自由時間手帖

JR九州

本当にいた 砂かけばばあ

稲垣えみ子

著者と旅のご紹介 ハロー!自由時間クラブとは?

旅というのは基本的に一人旅のことだと思っている。
なーんて偉そうなことを言っているが、以前は全くそんなふうには考えていなかった。というか、そもそも一人旅というものをしたことがなかった。
理由は簡単で、一人でどこかへ行っても、何が面白いんだか、そもそも何をしたらいいのかサッパリ分からなかったからだ。一体何を考えて、何を楽しんだらいいんですかね? もちろん名所旧跡を回ったり、土地の美味しいものを食べたりすることはできる。しかしそれも「すごいねー」とか「美味しいねー」とか、仲の良い誰かと言い合うから楽しいのだ。一人では何を見ても何を食べても「……だから?」という心の声に襲われることになる。だって実際のところ、世の中はそんなに素晴らしいモノやコトで溢れているわけじゃなくて、だいたいのことは退屈で、平凡で、陳腐で、うまくいかないのである。一人旅とはそんなミもフタもない現実と向き合う作業である。
で、そんなことして一体何が楽しいのかね、と思っていたのであった。
ところが。そんな私が社会人になり、一人旅デビューせざるをえない事情が持ち上がってしまった。
「出張」である。
もちろん、出張は旅行じゃない。仕事である。でも一人で見知らぬ土地へ行き、宿泊して、食事をして……ということにおいては、ある意味リッパな一人旅だ。ゆえにずっと出張が苦手だった。だって仕事以外の場面では何をして良いのか、実に手持ち無沙汰なんである。なので夕食はホテルの食堂で最速で済ませ、さっさと部屋に帰って眠くもないのに寝た。
だが人とは図々しいもので、そんな出張も回数を重ねそれなりに慣れてくると、せっかく遠くまで来たんだから何かを見て帰ろうと目論むようになった。早い話が、会社に交通費を出していただけるのをいいことに、ついでにちゃっかり観光してやれという気持ちが頭をもたげてきたのである。最初は城やら博物館やらへ行く程度だったのが、次第に「温泉に泊まる」ことに熱意を燃やすようになった。

__課題__
この抜粋では、出張が苦手だったころ、筆者は夕食をどのように済ませていたと述べられていますか。

単語・要素の位置特定データ:
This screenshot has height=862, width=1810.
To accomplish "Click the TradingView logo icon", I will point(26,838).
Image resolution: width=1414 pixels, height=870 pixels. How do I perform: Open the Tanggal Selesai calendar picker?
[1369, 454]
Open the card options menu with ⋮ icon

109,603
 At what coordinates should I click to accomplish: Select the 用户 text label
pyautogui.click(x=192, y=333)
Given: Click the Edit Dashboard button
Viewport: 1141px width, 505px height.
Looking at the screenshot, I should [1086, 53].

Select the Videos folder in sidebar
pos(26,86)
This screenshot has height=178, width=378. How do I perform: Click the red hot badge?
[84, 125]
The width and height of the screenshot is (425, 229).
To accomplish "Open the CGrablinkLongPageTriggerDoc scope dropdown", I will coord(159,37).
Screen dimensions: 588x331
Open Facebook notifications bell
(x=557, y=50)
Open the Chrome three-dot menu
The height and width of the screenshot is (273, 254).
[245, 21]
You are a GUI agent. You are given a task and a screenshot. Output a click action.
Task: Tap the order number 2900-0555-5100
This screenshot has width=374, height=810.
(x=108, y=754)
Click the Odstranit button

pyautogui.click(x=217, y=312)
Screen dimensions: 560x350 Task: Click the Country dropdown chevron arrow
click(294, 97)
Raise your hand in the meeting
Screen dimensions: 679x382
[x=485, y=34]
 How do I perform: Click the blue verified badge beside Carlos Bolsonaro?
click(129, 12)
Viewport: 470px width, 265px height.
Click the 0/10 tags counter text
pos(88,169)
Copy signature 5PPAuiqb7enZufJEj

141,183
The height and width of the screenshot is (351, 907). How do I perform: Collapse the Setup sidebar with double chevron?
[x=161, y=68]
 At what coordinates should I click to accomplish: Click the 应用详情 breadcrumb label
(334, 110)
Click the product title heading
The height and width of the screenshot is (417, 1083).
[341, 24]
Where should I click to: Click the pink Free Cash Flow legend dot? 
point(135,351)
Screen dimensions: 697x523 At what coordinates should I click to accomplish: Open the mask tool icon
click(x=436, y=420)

__解答__
ホテルの食堂で最速で済ませていました。